How to format code blocks for narrow screens

You’ll need to break with programming conventions and language style guides to make blocks of code fit on mobile. Making preformatted code blocks fit on narrow screens is an under-appropriated art form.

Code is usually presented in wide preformatted blocks which are set in a fixed-width font with a significant amount of indentation whitespace. These blocks don’t always fit within the available space in page layouts on PCs. They often require horizontal scrolling or are scaled down to unreadable font sizes for mobile.

So, what can you do about your code blocks to make the experience better for mobile readers?

In this article, I’ll focus on mobile screens and ignore ultra-narrow screens like smartwatches. Pixel sizes throughout this article are screen-resolution-independent and use the CSS measurement definition of a pixel (96 pixels equals 1 inch) rather than using physical device pixels.

Less than half the traditional character per line (cpl) limit

For historical reasons dating back to code written on punch cards in the 1920s and carried on through terminal-screens from the 70s; programming style guides and editors set the line-length to 80-characters per line (cpl) or less. You’ll find this enforced today in the Style Guide for Python Code (PEP 8), the Ruby Style Guide, and many others.

However, you’re not going to fit up to 80-characters of a fixed-width font face onto a mobile screen and maintain a readable font size. You can at most fit 32 characters at a comfortable 18 px font size on a 360 px wide display (including a 10 px margin at either side). This is one of the most common mobile resolutions and also the smallest one.

You can fit in 64 characters if you ask your readers to flip their phones horizontally. They’ll surely resent you for asking and interrupting their reading. There are still many phones on the market, even new ones, that have square displays.

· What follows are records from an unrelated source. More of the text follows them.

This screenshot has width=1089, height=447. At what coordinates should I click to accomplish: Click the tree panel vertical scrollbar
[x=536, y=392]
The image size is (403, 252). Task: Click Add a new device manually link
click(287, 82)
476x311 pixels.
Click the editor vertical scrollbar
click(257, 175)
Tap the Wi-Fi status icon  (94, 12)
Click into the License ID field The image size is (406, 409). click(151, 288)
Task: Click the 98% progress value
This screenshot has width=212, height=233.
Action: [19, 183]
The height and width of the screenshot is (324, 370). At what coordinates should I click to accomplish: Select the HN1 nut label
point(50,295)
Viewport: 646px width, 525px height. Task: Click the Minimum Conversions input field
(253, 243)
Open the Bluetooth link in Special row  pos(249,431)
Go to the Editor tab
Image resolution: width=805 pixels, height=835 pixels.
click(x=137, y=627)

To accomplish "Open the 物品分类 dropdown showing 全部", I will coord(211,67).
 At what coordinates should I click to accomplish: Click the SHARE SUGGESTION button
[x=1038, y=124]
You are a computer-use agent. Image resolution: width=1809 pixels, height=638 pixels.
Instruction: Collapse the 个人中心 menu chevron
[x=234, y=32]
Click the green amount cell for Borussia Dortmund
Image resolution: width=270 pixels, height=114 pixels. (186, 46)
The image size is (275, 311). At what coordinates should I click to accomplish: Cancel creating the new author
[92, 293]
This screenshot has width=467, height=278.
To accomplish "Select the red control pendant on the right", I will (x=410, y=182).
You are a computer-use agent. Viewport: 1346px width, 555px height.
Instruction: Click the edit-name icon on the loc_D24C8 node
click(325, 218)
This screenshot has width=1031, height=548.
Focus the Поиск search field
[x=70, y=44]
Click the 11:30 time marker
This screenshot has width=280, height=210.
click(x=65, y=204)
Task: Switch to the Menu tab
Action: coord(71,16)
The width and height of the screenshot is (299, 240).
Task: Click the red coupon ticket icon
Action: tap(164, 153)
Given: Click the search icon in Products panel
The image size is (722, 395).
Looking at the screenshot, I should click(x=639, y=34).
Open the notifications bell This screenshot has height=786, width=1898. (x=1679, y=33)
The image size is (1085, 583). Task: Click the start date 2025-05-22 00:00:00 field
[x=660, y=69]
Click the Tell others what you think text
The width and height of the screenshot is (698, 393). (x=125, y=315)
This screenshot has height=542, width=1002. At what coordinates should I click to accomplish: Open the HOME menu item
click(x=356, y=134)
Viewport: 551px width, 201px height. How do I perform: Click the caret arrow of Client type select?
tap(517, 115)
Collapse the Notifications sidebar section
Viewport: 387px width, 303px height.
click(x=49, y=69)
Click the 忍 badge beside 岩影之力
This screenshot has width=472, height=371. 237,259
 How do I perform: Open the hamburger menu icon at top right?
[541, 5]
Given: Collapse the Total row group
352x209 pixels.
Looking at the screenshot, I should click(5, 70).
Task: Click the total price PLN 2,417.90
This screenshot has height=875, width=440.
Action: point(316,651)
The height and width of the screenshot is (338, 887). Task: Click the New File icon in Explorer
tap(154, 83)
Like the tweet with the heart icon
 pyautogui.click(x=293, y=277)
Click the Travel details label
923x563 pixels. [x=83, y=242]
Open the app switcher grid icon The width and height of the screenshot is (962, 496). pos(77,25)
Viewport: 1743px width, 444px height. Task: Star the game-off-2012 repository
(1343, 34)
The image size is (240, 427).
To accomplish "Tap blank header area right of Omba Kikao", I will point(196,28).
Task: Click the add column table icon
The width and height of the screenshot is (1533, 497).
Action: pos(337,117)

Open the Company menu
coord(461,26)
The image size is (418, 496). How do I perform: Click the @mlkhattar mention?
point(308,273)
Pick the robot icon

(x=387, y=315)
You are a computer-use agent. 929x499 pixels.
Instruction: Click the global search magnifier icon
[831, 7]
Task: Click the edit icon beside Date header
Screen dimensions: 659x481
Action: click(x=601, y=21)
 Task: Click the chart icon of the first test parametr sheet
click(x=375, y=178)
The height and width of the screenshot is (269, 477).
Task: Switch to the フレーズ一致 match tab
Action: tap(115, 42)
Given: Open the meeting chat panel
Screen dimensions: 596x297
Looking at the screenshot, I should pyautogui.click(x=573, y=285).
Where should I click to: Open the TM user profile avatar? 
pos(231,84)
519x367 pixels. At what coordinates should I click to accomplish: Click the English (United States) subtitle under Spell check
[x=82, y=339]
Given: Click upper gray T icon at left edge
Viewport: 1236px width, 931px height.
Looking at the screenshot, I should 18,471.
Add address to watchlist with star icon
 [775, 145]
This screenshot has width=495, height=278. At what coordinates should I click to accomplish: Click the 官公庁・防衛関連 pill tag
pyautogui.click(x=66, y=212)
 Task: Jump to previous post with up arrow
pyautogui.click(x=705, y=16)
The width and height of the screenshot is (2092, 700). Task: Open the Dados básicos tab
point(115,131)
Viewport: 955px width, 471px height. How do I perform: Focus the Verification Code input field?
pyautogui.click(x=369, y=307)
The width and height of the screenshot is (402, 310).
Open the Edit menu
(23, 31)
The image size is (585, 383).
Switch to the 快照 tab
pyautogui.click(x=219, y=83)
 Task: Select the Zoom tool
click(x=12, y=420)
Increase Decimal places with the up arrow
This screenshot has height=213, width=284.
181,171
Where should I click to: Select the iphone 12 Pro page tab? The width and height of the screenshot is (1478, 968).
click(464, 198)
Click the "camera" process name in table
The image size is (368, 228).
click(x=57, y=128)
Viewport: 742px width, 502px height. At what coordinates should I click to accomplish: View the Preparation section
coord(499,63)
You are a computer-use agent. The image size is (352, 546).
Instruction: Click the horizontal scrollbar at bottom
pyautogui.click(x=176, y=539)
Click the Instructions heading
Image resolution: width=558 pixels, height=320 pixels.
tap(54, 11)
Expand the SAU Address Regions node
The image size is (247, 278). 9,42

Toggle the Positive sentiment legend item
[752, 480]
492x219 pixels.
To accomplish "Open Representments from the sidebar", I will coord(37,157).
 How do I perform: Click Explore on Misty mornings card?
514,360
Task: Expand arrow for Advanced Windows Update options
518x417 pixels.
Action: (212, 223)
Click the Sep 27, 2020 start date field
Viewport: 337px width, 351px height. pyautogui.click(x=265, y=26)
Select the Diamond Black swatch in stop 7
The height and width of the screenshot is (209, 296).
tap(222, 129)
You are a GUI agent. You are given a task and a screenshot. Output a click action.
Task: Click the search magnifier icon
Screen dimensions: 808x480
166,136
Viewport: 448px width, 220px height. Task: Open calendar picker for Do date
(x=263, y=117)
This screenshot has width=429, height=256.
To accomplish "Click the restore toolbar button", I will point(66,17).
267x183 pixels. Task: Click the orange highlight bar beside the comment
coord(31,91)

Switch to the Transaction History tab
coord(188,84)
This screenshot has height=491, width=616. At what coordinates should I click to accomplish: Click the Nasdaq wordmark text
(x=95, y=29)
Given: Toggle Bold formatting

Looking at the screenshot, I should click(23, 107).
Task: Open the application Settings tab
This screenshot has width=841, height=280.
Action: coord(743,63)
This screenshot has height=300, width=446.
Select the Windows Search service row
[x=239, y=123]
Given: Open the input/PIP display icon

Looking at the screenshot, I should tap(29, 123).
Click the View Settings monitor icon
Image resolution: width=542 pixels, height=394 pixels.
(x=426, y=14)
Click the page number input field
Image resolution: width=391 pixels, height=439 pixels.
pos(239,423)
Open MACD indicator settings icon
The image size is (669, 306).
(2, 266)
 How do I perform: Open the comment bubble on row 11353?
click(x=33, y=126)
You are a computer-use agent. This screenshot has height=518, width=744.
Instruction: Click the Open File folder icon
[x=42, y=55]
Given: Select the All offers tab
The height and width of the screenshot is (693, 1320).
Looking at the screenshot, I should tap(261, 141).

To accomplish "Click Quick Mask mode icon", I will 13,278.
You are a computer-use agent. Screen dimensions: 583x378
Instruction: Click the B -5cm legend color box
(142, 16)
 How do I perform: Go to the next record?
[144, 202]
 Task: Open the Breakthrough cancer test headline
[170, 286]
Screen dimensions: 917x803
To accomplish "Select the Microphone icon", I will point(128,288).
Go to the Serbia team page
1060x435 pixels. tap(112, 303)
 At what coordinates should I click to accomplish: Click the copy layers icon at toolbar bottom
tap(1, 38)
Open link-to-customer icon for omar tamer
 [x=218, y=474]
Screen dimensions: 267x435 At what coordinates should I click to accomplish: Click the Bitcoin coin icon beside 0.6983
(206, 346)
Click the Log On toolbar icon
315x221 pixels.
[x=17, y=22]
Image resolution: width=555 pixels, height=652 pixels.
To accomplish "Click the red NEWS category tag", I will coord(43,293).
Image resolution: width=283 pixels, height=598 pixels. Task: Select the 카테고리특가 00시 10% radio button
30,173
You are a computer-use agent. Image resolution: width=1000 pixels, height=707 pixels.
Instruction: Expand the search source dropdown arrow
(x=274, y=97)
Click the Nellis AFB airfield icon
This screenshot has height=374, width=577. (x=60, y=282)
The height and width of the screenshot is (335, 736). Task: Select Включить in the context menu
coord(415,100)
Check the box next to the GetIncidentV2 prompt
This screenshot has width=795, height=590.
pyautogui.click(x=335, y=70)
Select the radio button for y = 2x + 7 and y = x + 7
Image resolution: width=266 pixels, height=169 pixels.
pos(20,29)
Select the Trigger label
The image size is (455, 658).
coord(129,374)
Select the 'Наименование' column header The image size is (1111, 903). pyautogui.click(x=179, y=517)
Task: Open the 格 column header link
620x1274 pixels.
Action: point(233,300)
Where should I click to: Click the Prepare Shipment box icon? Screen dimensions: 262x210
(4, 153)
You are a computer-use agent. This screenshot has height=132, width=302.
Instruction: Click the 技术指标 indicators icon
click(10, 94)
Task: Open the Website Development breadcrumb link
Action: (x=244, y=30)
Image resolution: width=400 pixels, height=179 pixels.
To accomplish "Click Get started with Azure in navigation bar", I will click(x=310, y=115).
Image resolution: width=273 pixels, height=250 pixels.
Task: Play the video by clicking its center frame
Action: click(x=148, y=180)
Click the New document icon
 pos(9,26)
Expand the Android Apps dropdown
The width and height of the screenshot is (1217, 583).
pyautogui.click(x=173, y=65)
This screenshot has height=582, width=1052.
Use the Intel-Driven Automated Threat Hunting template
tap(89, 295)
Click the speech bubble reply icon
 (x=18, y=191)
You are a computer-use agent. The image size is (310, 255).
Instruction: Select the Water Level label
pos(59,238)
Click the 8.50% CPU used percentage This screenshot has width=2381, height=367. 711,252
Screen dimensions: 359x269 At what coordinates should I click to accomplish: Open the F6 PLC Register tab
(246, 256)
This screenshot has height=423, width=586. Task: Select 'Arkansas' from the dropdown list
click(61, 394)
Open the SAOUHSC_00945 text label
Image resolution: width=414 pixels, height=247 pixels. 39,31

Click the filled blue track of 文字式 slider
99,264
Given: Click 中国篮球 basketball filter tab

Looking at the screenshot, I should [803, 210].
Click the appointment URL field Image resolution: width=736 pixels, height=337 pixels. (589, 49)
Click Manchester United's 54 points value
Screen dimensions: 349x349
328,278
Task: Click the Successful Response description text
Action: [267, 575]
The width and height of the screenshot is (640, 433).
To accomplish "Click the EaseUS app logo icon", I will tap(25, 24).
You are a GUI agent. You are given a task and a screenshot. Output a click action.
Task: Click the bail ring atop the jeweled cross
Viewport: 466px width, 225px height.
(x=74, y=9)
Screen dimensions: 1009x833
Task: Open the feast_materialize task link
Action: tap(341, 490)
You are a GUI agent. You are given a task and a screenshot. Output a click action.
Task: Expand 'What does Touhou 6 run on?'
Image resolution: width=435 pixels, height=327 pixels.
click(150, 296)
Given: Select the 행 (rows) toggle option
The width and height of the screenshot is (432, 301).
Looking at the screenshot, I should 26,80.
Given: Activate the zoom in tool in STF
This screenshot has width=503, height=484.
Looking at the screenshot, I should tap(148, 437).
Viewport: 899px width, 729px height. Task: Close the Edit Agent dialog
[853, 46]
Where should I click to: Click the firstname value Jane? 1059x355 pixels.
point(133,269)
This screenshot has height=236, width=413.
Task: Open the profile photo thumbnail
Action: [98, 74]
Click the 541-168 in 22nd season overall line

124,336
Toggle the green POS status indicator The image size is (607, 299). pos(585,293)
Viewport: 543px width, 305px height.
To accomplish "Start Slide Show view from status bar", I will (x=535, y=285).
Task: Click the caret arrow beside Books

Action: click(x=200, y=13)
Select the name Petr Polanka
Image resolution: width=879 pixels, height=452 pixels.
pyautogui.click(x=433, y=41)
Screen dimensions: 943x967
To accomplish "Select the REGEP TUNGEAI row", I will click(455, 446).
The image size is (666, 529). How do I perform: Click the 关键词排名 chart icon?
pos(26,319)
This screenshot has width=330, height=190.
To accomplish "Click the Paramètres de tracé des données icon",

You can make a fluid preformatted code block that reflows to fit within the character limits for narrow (mobile portrait), medium (mobile landscape/tablet), and large displays like PCs. You likely have to do this yourself as there are no automated tools for the job.

At this point, advanced CSS-stylists may be thinking of CSS rulesets like white-space: pre-wrap; word-break: break-word;. However, this method won’t handle indentation levels and would break lines in inopportune places.

Instead, you’d need to invest the time to manually wrap segments of code at opportune places in a display: inline-block; elements. Your style sheet (probably aided by JavaScript) would need to apply proper levels of indentation to wrapped lines. This would be a time-consuming process.

Horizontal scrolling

You’ll want to avoid relying on horizontal scrolling to present your code blocks. Horizontal scrolling hides potential information by pushing it off on an unexpected axis. The reader expects to find reveal more content by scrolling the document vertically. Many browsers also hide scrollbars by default, so the reader doesn’t have a visual hint that there will be more content off to the side.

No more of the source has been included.